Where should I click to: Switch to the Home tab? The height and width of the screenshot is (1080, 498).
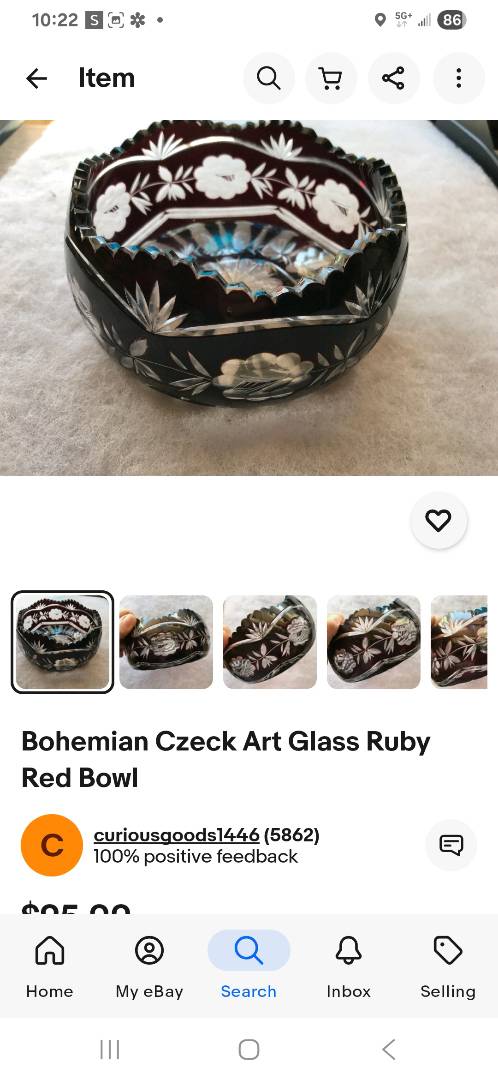pos(50,966)
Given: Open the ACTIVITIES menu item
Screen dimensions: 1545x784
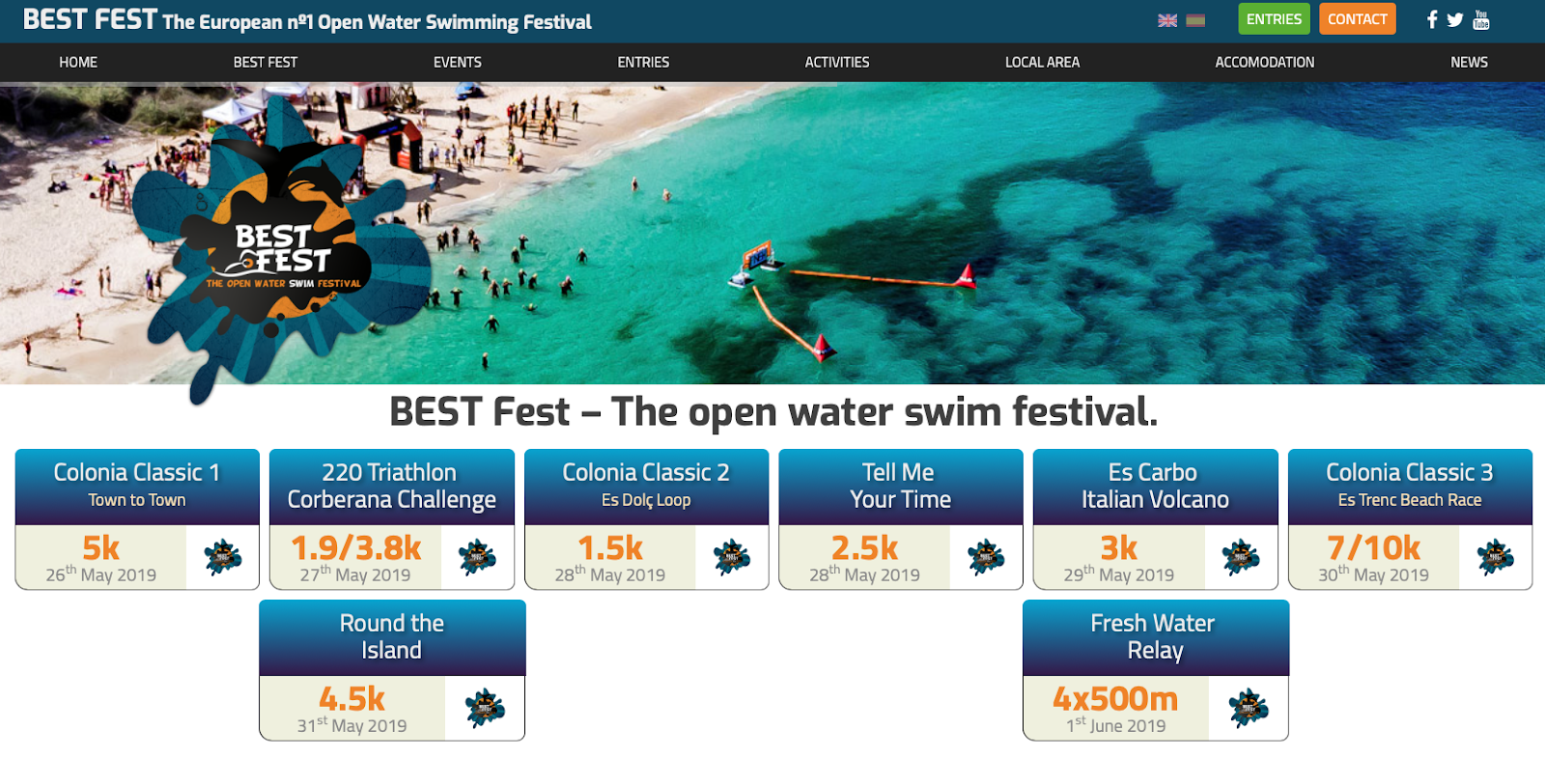Looking at the screenshot, I should tap(837, 62).
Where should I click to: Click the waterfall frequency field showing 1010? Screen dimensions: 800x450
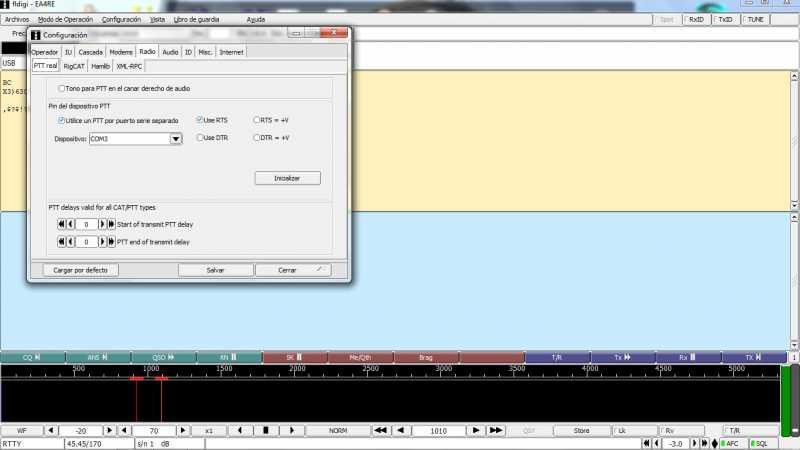click(x=436, y=430)
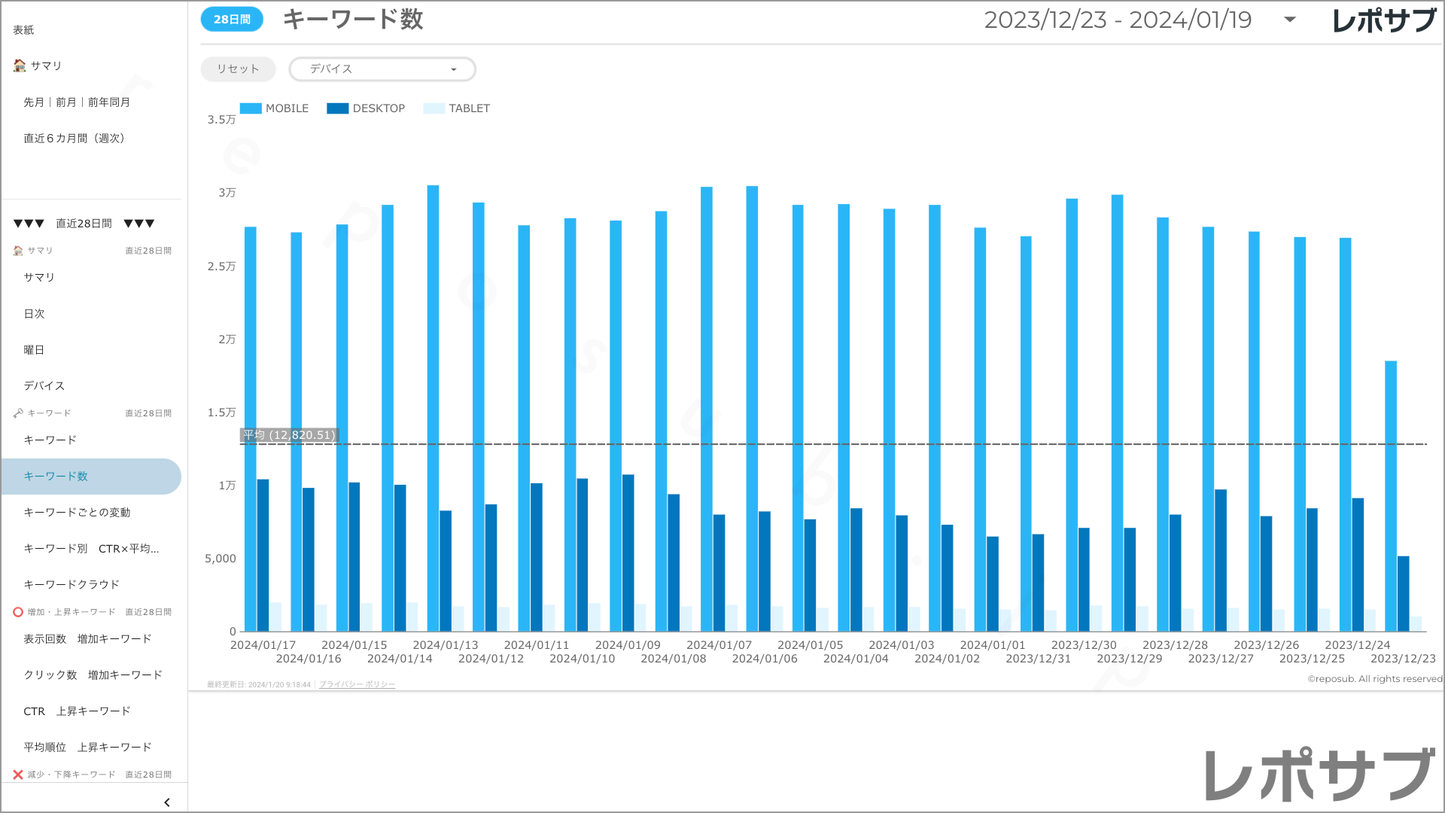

____________________

• _What the task requires_:
With the pictures removed, repeat the listing above exactly as it stands.

• _Answer below_:
Where should I click to: Switch to the Home tab? The height and width of the screenshot is (1080, 498).
pos(50,966)
Given: Open the ACTIVITIES menu item
Screen dimensions: 1545x784
Looking at the screenshot, I should tap(837, 62).
Where should I click to: Click the waterfall frequency field showing 1010? Screen dimensions: 800x450
click(x=436, y=430)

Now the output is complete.